Was it? Home for his father was Concord Dawn. It was right for Mandalore, maybe. They liked their figureheads where they could see them, even their dead ones.
“Nobody has to listen to me if they don’t feel like it.”
“Never known you to stay out of a fight. You’ve got your reasons. That’s why we’re listening.” Carid paused. “I’m sorry about your daughter.”
“Yeah.” So everyone knew about Ailyn. Fett didn’t remember telling anyone that she was dead, let alone that Jacen Solo had killed her.
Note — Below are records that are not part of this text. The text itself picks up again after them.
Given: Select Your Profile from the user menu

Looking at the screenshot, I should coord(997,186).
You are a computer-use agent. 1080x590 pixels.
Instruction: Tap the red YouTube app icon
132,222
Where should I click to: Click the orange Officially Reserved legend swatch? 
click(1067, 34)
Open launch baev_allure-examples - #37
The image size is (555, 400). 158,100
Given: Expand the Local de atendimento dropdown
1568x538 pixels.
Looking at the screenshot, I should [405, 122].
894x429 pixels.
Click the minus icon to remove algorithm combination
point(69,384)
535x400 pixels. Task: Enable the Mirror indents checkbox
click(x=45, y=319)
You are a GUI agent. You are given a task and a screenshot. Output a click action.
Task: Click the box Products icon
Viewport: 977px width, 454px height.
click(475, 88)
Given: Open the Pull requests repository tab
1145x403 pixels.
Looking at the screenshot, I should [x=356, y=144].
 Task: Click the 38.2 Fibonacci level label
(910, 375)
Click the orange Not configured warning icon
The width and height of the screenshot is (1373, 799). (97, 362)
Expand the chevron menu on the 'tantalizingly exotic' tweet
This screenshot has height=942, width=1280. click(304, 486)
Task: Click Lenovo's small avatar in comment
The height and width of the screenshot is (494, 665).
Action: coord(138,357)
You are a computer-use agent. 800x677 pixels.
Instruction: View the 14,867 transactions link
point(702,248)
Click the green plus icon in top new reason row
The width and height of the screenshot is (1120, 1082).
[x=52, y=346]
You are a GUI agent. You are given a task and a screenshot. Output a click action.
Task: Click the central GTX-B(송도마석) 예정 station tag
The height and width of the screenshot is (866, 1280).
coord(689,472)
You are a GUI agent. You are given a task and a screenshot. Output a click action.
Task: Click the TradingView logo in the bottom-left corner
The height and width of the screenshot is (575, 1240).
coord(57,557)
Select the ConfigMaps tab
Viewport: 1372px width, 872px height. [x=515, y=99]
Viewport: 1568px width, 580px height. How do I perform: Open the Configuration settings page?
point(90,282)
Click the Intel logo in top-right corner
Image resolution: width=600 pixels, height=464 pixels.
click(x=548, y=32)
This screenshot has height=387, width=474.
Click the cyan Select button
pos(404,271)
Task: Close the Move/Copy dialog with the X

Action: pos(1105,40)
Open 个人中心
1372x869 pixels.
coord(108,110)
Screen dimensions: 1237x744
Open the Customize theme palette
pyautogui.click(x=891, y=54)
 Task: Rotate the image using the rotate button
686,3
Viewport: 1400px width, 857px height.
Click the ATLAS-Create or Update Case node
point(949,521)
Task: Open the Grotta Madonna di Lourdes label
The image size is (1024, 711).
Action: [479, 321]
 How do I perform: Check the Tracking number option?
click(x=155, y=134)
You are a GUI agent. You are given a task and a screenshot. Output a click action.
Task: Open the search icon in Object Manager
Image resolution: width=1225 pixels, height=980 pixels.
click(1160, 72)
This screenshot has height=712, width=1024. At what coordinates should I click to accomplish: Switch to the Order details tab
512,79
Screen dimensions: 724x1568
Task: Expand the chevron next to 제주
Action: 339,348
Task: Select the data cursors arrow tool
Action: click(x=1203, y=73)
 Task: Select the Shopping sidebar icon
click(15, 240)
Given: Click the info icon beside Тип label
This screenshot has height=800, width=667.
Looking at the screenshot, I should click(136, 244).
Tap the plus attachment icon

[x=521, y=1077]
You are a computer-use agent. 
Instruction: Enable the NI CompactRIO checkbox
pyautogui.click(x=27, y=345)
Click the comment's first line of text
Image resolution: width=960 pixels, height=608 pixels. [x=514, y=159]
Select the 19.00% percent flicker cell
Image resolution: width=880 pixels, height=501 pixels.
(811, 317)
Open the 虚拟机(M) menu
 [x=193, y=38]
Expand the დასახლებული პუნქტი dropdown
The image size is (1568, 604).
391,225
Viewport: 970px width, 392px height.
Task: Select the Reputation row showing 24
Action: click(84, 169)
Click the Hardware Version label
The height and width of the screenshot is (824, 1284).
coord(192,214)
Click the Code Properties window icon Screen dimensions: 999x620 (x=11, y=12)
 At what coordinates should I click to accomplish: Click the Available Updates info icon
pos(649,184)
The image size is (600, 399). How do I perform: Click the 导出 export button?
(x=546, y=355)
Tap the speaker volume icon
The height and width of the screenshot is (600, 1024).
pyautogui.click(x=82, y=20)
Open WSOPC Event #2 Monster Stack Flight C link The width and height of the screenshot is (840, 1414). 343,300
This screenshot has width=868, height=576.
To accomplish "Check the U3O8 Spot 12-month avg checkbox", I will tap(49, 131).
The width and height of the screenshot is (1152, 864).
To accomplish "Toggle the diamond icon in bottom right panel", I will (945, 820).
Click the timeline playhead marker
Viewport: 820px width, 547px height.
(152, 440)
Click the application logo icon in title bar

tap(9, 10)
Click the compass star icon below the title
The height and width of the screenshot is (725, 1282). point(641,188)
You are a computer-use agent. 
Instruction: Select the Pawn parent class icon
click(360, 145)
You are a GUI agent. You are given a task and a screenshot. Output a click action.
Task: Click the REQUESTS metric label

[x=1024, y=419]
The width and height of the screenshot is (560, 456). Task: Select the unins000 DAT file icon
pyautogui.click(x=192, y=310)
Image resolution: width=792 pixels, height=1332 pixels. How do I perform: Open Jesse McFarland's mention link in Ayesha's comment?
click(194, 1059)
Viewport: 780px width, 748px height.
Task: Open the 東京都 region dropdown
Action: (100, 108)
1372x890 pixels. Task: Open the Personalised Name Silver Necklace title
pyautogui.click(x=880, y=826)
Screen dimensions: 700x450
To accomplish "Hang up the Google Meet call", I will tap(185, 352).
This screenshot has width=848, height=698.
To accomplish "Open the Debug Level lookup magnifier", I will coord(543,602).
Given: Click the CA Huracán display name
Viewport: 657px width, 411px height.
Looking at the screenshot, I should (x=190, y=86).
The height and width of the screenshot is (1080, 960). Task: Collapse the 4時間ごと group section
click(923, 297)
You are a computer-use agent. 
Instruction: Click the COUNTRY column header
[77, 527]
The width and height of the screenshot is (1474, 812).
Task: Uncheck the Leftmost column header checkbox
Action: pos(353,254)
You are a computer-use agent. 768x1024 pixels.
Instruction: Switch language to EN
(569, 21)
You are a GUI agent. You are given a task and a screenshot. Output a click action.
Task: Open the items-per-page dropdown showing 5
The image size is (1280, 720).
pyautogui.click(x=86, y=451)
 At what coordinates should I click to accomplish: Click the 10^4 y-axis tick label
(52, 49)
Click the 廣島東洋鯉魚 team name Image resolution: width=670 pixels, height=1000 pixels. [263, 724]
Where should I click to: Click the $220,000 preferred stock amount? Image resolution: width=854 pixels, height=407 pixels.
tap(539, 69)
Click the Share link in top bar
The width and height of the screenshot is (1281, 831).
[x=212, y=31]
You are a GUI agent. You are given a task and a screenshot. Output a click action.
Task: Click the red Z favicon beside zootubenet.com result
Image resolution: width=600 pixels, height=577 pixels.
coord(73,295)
Mandalore wasn’t her home, either; she wouldn’t have appreciated ending up buried here. “And I bet you’re all wondering why that Jedi isn’t a pile of smoking charcoal by now.”
“Like I said, you have your reasons. Anything we can dojust say the word.”
“His time will come. Leave him to me.” But not now, Fett thought. He had to get back to the hunt for a clone with gray gloves and his best chance of a cure for his terminal illness.
As the hall cleared, Mirta was left standing alone, arms folded, leaning against the wall. “I wonder if Cal Omas has such an easy time in the Senate,” she said.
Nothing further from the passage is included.